To keep my footing I had to put on my microspikes and was really wishing I hadn’t left my trekking poles in the truck. It took about 20 minutes to work my way around the ravine until I came to the slide. It looked like a bobsled track in the snow with a bright red stripe down the middle. I was relieved to see so much blood, confirming that I hadn’t just blown out a leg or made a non-fatal shot.
I continued to descend, marveling at all the big overturned rocks and logs with big tufts of buck hair still stuck to them. When I was about 100 yards from the bottom of the ravine I pulled up my binos and glassed the bottom and was relieved to see a leg sticking up out of the tangle of slide Alder and willows.
When I finally got down to where the buck slid to a stop my jaw dropped at the sheer size of his body - the biggest-bodied mule deer I have ever laid hands on.
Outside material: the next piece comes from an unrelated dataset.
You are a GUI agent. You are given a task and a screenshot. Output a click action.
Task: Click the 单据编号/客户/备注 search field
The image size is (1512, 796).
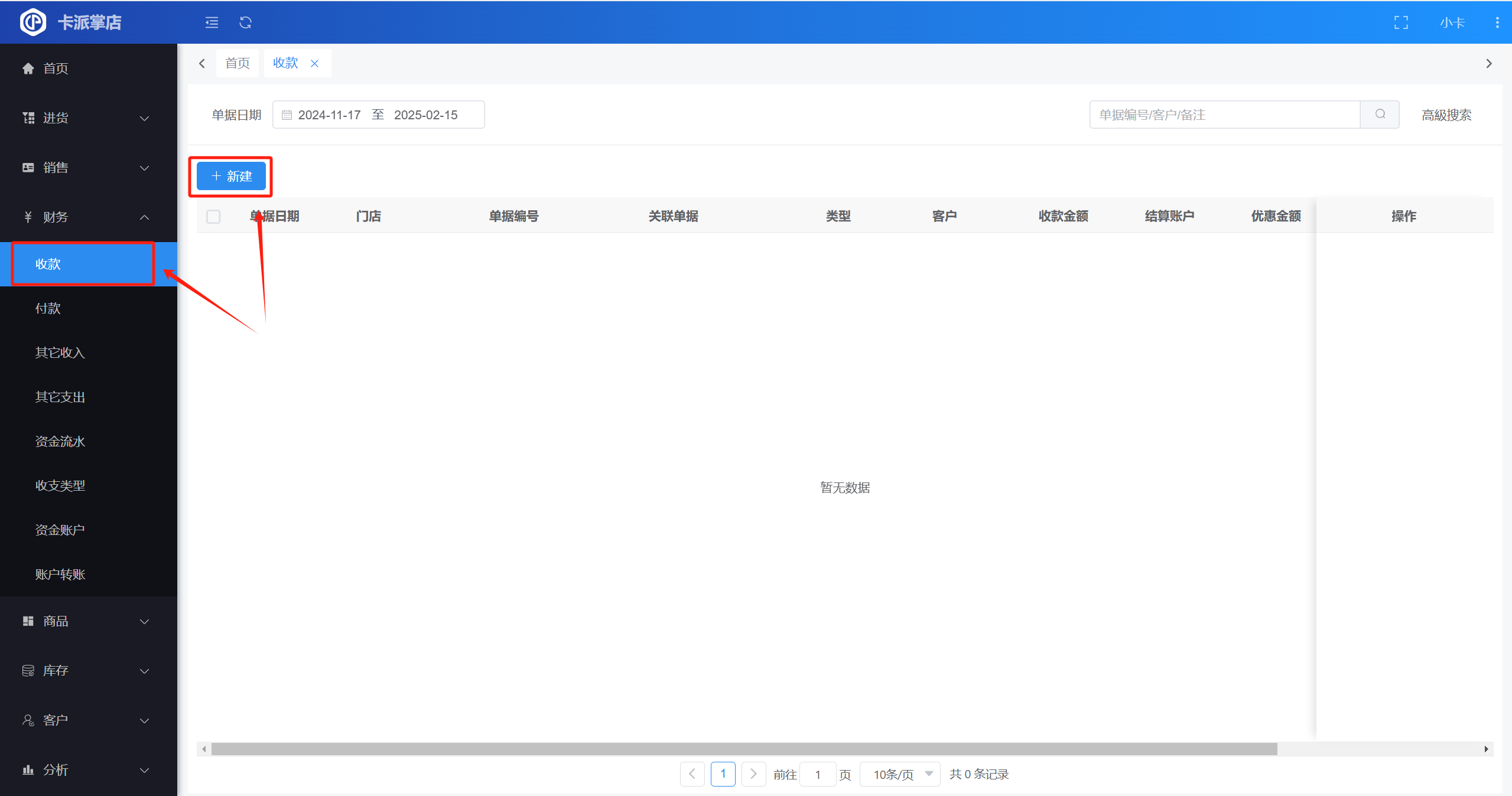click(1224, 115)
I had to grit my teeth to yank him out of the tangle to get a look at his antlers, and then my jaw dropped again. “ THE MASS !”, I literally said out loud. He had that look of a buck somewhat past his prime- heavy all the way through, compact, but shorter tined than a 6-7 year old peak growth buck. I knew he wasn’t a great scoring buck, no 200”er for sure but it didn’t matter to me. I love these old, crusty, black-horned mountain bucks. I’ve always wanted one like this and here he was, finally in my hands.